A Method for Enlarging Tuner Holes for After-Market Replacements

General

The standard Tele or Strat vintage tuners are generally 11/32" diameter. The Kluson tuners shown below are commonplace.

Some folks feel the need to upgrade to a tuner with a higher tuning ratio or one with locking features. Gotoh or Sperzel are some examples. Shown below are some locking Sperzels.

The Gotoh/Sperzel mounting diameters are 10mm, which will not fit in the existing mounting hole. So, you just get a 10mm or 13/32" bit and drill it out right? WRONG!! Slightly enlarging a large hole in hard woods using a twist bit is a nasty operation. If you do it with a hand drill, the twist bit locks into the hole and the RPM of the bit drives it down through the hole rapidly. This results in chipping wood on the exit of the bit. This could be mitigated by clamping down the neck to a sacrificial piece of wood to avoid breakout, but even that does not often work good. A drill press allows you to control the peck rate, but it is still a difficult and risky operation. A brad-point bit is useless because there is no center to start the point with.

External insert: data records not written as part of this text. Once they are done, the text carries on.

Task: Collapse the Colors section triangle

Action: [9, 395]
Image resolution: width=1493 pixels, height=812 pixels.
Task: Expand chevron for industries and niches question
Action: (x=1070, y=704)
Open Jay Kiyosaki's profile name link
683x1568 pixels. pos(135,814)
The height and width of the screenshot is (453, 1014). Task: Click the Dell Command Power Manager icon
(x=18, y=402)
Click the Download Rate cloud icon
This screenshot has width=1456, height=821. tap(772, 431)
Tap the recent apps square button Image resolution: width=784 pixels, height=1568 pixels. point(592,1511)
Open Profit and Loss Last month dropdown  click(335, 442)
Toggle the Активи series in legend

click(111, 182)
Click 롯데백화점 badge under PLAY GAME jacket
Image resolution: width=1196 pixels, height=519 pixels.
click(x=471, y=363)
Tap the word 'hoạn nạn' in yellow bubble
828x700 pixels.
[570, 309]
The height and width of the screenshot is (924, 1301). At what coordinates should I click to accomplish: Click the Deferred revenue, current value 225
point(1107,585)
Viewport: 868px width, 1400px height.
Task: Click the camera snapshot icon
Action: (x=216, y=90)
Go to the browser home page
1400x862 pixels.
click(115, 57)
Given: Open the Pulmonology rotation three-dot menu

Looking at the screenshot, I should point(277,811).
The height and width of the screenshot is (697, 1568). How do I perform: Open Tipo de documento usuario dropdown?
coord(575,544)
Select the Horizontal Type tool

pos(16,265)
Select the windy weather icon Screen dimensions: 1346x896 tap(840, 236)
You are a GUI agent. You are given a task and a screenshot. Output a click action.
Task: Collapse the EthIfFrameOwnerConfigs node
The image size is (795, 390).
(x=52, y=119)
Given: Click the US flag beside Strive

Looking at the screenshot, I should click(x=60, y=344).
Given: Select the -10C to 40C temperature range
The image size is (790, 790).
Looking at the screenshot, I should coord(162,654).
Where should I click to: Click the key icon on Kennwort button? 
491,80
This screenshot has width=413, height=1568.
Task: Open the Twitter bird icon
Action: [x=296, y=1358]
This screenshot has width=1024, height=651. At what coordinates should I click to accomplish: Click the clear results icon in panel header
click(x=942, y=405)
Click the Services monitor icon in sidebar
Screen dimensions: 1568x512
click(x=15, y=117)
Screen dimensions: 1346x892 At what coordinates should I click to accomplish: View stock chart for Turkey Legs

Some folks remedy the situation by using a tapered reamer illustrated below. This is a safe solution, but you end up with a tapered hole. In order to get the hole big enough for the tuner to fit, the ends of the holes are quite large. That's not unacceptable, but I'm personally not very happy with the result. The cross-section show below may be somewhat exaggerated, depending your your reamer taper. The thinner the taper the better.

Step Drills

Many years ago, I was drilling some holes in an aluminum chassis to mount some electronic parts. I was using a twist bit. They came out really nasty and required a lot of deburring. A machinist buddy suggested I use step drills. I was a changed man!! The holes came out perfect. Here is an inexpensive set of step drills offered by Harbor Freight. (No affiliation)

Harbor Freight Step Drills

 

This process drills the front and back of the headstock with the 13/32" step. Then, a brad point 10mm bit is used to drill out the inside of the wood. The concept is to counterbore the top and bottom of the hole at a slightly larger diameter than the final hole. The final drill can be pre-inserted into the counterbore before turning on the drill.

I purchased a 10mm step drill, and tried to drill out the middle with a 10mm bit, but the bit was uncomfortably tight. I didn't like the way the drill started. That's why I went with this approach.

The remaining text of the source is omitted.